Comment les humains et les autres animaux distinguent-ils l’odeur des fruits de mer en décomposition ou l’allure alléchante d’une banane mûre ? Une nouvelle recherche de l’Université de New York Langone Health et de leurs collègues utilise des odeurs créées artificiellement pour aider à révéler la chaîne complexe d’événements qui permettent de distinguer une odeur d’une autre. Les résultats ont été publiés aujourd’hui dans Science.
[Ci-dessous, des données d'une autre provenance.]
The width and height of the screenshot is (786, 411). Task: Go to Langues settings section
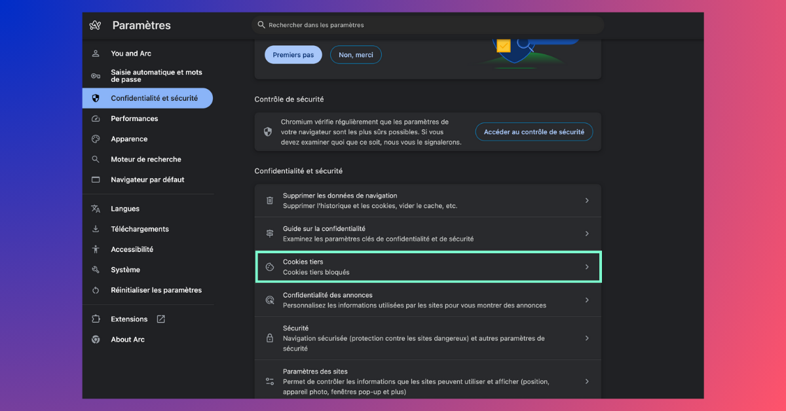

Dans les recoins profonds du nez se trouvent des millions de neurones sensoriels qui, avec nos yeux et nos oreilles, aident à conjurer le monde qui nous entoure. Lorsqu’ils sont stimulés par un produit chimique ayant une odeur, ou un odorant, ils envoient des impulsions nerveuses à des milliers de grappes de neurones dans les glomérules, qui constituent le bulbe olfactif, le centre de l’odorat du cerveau. Différents schémas d’activation des glomérules sont connus pour générer la sensation d’odeurs spécifiques. L’allumage d’un ensemble de glomérules suscite la perception des ananas ; l’allumage d’un autre évoque les cornichons.
Contrairement à d’autres sensations, comme la vue et l’ouïe, les scientifiques ne savent pas quelles qualités d’une odeur particulière sont utilisées par le cerveau pour la percevoir. Lorsque vous voyez le visage d’une personne, vous pouvez vous souvenir des yeux, ce qui vous aide à reconnaître cet individu à l’avenir. Mais les oreilles et le nez pourraient être moins importants dans la façon dont le cerveau se représente cette personne. Les auteurs de la nouvelle étude ont cherché à identifier les caractéristiques distinctives impliquées dans la formation de la représentation des odeurs dans le cerveau.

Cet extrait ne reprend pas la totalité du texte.